Oui, le Swaziland est une magnifique royaume au bout du continent africain, plein de montagnes et richement doté d’une flore et d’une faune abondantes et d’autres paysages naturels. Oui, le Swaziland est très fier de son riche héritage culturel qui inclut les célèbres danses des roseaux. Et oui, notre pays est si petit que souvent il est à peine visible sur les cartes de l’Afrique.
Nous sommes tout cela et beaucoup plus.
Le Swaziland est un pays qui, comme le reste de l’Afrique et le Sud global, est aux prises avec ses contradictions et ses défis qui viennent de l’histoire, de la globalisation et des jeux de pouvoir à l’interne. Etant l’un des dirigeants des organisations de travailleurs au Swaziland, je suis douloureusement conscient que la majorité des travailleurs dans mon pays vivotent au milieu de difficultés en apparence insurmontables.
Les statistiques froides
69% de la population du Swaziland vit en dessous du seuil de pauvreté. Nous avons le privilège douteux d’avoir la plus haute prévalence de HIV, non seulement en Afrique, mais au monde. Près de la moitié de la population survit grâce à l’aide alimentaire. Dans un pays qui compte à peine un million de citoyens, moins de la moitié du nombre qui vit à Nairobi, il y a 110 000 orphelins et enfants vulnérables. Les femmes au Swaziland sont traitées comme des citoyennes de deuxième zone. Elles ne peuvent ni posséder ni hériter de la terre directement et elle constitue 63% de la population pauvre, un pourcentage disproportionné.
Le chômage est de 40% et pourrait se monter à 70% parmi les jeunes qui constituent plus de la moitié de la population.
En terme de gouvernance, nous sommes sous le régime de la monarchie absolue. Pour l’apparence, nous avons des institutions ‘’démocratiques’’ tels un parlement, un système judiciaire, des élections périodiques et même une constitution promulguée en 2005.
En réalité, une proclamation royale, en 1973, a aboli les partis politiques et, au jour d’aujourd’hui, n’importe quel Swazi peut être arrêté et incarcéré par les autorités pour avoir usé de son droit à la liberté d’expression, d’association ou d’assemblée. Récemment, le 12 juillet 2009, une horde de policiers s’est abattue sur un complexe paroissial où se tenait un atelier, sous prétexte que certains des organisateurs appartenaient à un groupe mis hors la loi, selon les termes de la loi controversée sur la suppression du terrorisme.

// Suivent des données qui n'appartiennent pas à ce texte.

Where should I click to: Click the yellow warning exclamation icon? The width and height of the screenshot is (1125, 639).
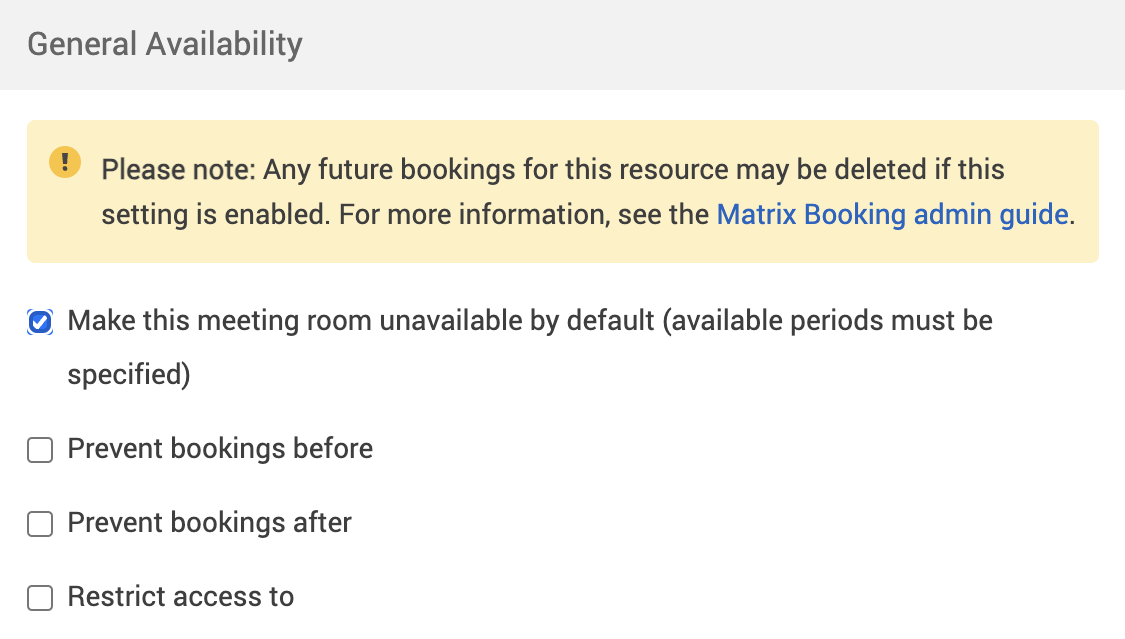[x=65, y=162]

En matière d’économie, et malgré l’effroyable pauvreté et les privations, le Swaziland est officiellement décrit comme ‘’un pays de revenu inférieur à moyen’’, en partie en raison de la présence du géant Coca-Cola qui a choisi le Swaziland comme lieu d’assemblage des concentrés de son célèbre breuvage. Il n’est pas généralement connu que le minuscule Swaziland fournit les concentrés pour la majeure partie de l’Afrique, une grande partie de l’Asie, toute l’Australie et le Nouvelle Zélande, depuis son site industriel de Matsapa, une petite ville ouvrière, en dehors de la capitale financière de Manzini.

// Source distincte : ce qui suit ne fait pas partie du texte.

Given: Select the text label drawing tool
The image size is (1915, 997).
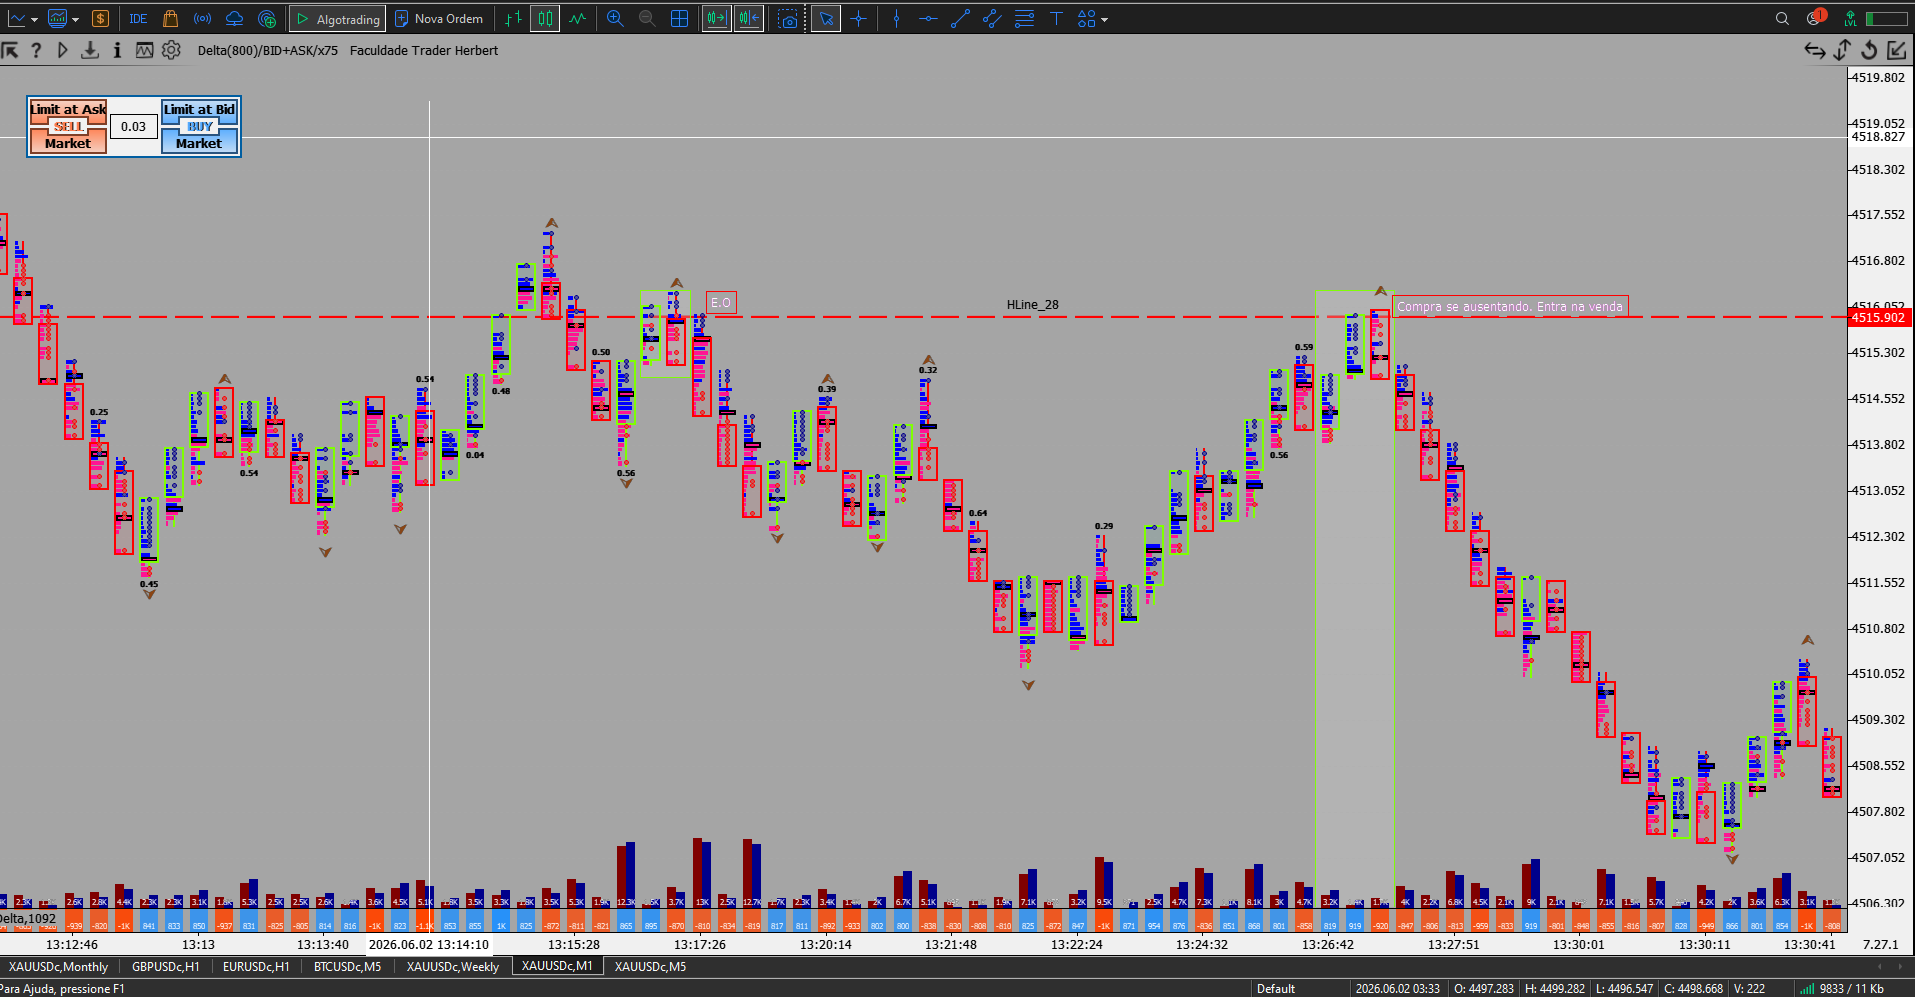Looking at the screenshot, I should click(1056, 19).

La Banque Mondiale estime que l’économie du Swaziland a entamé un déclin prolongé. Les principaux revenus proviennent des concentrés de cola précédemment mentionnés, des versements de l’Union Sud Africaine des Douanes et du Sucre. Seule une faible part des revenus de l’Etat trouve son chemin vers les gens ordinaires. Récemment, le Swaziland a signé l’Economic Partnership Agreement, largement vu comme un accord commercial au détriment du Tiers Monde au profit de l’Europe.
Le 14 novembre 2008, le gouvernement, sur la base de la loi sur la suppression du terrorisme, a banni le Peoples United Democratic Movement (PUDEMO) et d’autres organisations politiques, suite à l’arrestation de son dirigeant Mario Masuku qui prononçait un discours lors de funérailles. Le militant des Droits de l’Homme, Thulani Maseko, qui défendait le PUDEMO, est lui aussi accusé de sédition.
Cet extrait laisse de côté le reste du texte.